SOURCE:

* * * * *

Ils étaient cinq dans la voiture. Une virée du samedi soir, bien alcoolisée. À la sortie de la boîte, Brice demande les clefs au conducteur qui avait trop bu. Discussion serrée. Brice capitule devant le refus catégorique du propriétaire de la voiture. Elle va devenir leur tombeau, vingt minutes après. Déchiquetés, quatre mourront. Un seul survivra. Brice était l'enfant unique de Nelly, mère abandonnée quand son géniteur a su qu'elle était enceinte. Vingt-deux ans d'amour fauchés d'un seul coup, dans la carcasse écrasée d'une bagnole devenue folle.

Douleur sans nom d'une mère sans son petit, son merveilleux univers. J'ai appris ce deuil par une lettre très belle de la mère, suivie d'un chèque remis par elle au nom de ses amis, à la messe d'enterrement. Pour faire vivre d'autres.

J'ai clamé partout ce fait divers aussi terrifiant que banalisé, de week-end en week-end. Cela a permis au moins de sauver un jeune qui, au cours d'une même soirée et d'une même beuverie, se rappelant les circonstances de la mort de Brice, avait refusé de monter dans la voiture du retour. Tous les occupants sont morts, carbonisés, dix kilomètres plus loin.

* * * * *

EXERCICE PROPOSÉ 1: Convertissez en liste JSON de chaînes les lignes du jeu de données, depuis la première jusqu'à celle qui contient "Action: pyautogui.click(x=522, y=449)", bornes incluses. Prévoyez une chaîne par ligne et omettez les lignes vides.

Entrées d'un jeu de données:
* * * * *

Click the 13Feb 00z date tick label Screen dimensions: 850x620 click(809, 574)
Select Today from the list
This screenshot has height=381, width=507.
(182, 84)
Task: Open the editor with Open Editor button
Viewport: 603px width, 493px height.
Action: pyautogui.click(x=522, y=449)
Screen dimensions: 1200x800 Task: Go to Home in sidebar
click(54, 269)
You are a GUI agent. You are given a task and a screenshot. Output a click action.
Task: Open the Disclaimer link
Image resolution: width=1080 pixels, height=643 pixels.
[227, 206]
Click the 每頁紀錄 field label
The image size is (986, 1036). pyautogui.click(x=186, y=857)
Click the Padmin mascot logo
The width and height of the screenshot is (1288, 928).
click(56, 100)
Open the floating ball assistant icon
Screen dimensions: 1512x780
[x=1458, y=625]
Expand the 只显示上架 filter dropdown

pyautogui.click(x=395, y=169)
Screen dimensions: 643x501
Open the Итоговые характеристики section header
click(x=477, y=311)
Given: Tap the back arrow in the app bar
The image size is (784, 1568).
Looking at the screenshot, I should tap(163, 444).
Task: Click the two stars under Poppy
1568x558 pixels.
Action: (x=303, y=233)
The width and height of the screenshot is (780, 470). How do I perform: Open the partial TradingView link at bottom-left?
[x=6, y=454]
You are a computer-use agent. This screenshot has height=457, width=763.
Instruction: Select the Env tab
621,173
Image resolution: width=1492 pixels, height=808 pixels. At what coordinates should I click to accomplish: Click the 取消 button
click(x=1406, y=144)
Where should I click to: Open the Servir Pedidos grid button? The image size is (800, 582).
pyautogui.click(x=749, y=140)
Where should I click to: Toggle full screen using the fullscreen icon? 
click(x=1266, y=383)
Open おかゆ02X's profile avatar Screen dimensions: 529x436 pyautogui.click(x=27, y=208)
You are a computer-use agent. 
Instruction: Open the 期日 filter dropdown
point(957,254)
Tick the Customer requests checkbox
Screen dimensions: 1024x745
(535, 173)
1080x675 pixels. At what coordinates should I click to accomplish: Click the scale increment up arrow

* * * * *

EXERCICE PROPOSÉ 2: Indiquez si chacune des affirmations suivantes concorde avec le récit de l'accident, en répondant par oui ou non et en citant mot pour mot le passage décisif : (a) Brice a conduit la voiture à la sortie de la boîte ; (b) un seul des occupants de la voiture a survécu ; (c) le jeune sauvé a refusé de monter dans la voiture du retour.

RÉPONSE FINALE 1:
[
  "Click the 13Feb 00z date tick label Screen dimensions: 850x620 click(809, 574)",
  "Select Today from the list",
  "This screenshot has height=381, width=507.",
  "(182, 84)",
  "Task: Open the editor with Open Editor button",
  "Viewport: 603px width, 493px height.",
  "Action: pyautogui.click(x=522, y=449)"
]

RÉPONSE FINALE 2:
(a) Non : « Brice capitule devant le refus catégorique du propriétaire de la voiture. »
(b) Oui : « Un seul survivra. »
(c) Oui : « avait refusé de monter dans la voiture du retour »